An iterator works if you're sequentially visiting every item in the collection, in the order they're stored. It's terrible if you need random access, though.
Concrete example: pulling a single item out of a zip file, which supports random access, is O(1). Pulling a single item out of a *.tar.gz file, which can only be accessed by iterating it, is O(N).
History lesson for the cheap seats in the back:
Compressed tars are terrible for random access because the compression occurs after the concatenation and so knows nothing about inner file metadata, but it's good for streaming and backups. Uncompressed tars are much better for random access. (Tar was a used as a backup mechanism to tape (tape archive).)
Zips are terrible for streaming because their metadata is stored at the end, but are better for 1-pass creation and on-disk random access. (Remember that zip files and programs were created in an era of multiple floppy disk-based backups.)
When fast tar enumeration is desired, at the cost of compatibility and compression potential, it might be worth compressing files and then taring them when and if zipping alone isn't achieving enough compression and/or decompression performance. FUSE compressed tar mounting gets to be really expensive with terabyte archives.

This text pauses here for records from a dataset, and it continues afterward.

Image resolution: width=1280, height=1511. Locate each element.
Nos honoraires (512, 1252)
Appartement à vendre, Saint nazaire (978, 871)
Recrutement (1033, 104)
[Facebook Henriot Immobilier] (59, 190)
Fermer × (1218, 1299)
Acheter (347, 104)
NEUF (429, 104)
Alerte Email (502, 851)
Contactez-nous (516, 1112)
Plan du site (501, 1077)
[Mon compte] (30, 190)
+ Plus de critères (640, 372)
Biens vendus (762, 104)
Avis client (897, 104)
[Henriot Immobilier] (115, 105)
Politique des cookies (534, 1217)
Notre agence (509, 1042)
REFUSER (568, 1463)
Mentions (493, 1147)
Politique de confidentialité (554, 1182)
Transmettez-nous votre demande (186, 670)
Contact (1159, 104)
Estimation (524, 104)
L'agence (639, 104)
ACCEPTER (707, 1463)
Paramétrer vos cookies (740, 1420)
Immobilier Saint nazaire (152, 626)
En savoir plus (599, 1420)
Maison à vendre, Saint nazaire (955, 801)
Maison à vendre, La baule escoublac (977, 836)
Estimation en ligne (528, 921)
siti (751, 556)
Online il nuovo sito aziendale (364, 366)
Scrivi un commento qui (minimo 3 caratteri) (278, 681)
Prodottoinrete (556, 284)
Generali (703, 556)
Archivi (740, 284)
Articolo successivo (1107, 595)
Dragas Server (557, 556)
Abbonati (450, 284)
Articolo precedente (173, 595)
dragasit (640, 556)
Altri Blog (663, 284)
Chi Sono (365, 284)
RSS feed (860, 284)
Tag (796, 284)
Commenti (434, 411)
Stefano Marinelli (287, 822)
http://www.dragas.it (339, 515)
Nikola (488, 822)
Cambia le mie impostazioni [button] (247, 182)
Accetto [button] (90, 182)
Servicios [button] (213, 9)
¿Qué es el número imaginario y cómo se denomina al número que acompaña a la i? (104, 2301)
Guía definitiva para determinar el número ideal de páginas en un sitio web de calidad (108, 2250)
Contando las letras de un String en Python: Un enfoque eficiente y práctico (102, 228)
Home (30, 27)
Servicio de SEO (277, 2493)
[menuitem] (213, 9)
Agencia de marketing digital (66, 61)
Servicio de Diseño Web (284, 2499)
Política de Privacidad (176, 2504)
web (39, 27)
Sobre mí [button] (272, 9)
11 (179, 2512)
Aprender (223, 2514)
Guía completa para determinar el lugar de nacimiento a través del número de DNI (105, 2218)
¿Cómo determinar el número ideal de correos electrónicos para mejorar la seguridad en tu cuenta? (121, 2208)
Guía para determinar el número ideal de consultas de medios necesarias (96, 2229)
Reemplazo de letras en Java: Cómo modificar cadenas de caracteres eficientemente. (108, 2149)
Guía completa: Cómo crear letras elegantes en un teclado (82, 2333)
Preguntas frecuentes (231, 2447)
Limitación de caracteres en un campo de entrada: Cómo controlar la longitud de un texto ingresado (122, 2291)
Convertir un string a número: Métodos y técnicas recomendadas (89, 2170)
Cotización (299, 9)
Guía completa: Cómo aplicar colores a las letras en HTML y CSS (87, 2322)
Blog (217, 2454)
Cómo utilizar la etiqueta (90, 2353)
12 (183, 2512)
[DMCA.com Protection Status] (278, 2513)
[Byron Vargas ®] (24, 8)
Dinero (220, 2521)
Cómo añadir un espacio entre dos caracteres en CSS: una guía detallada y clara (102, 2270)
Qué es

> compressing files and then taring them
Just use squashfs if that is the functionality that you need.
1 reply →
In C++, random access iterators are a thing. Indeed, raw pointers satisfy the requirements of a random access iterator concept. Is that not the case in Rust?
While you maybe "shouldn't" be indexing collections often (which I also don't agree with, there is a reason that we have more collections then linked lists, lookup is important) even just getting the size of a collection which is often very related to business logic can be quite annoying.
For data that needs to be looked up mostly I want a hashtable. Not always, but mostly. It's rare that I want to look up something but its position in a list.